Copy the listing below line for line, keeping every word, number and mark as it is.
* * * * * * *
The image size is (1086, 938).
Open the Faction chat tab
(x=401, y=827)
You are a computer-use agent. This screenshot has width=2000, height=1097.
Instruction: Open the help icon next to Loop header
* * * * * * *
CORRECT OUTPUT
The image size is (1086, 938).
Open the Faction chat tab
(x=401, y=827)
You are a computer-use agent. This screenshot has width=2000, height=1097.
Instruction: Open the help icon next to Loop header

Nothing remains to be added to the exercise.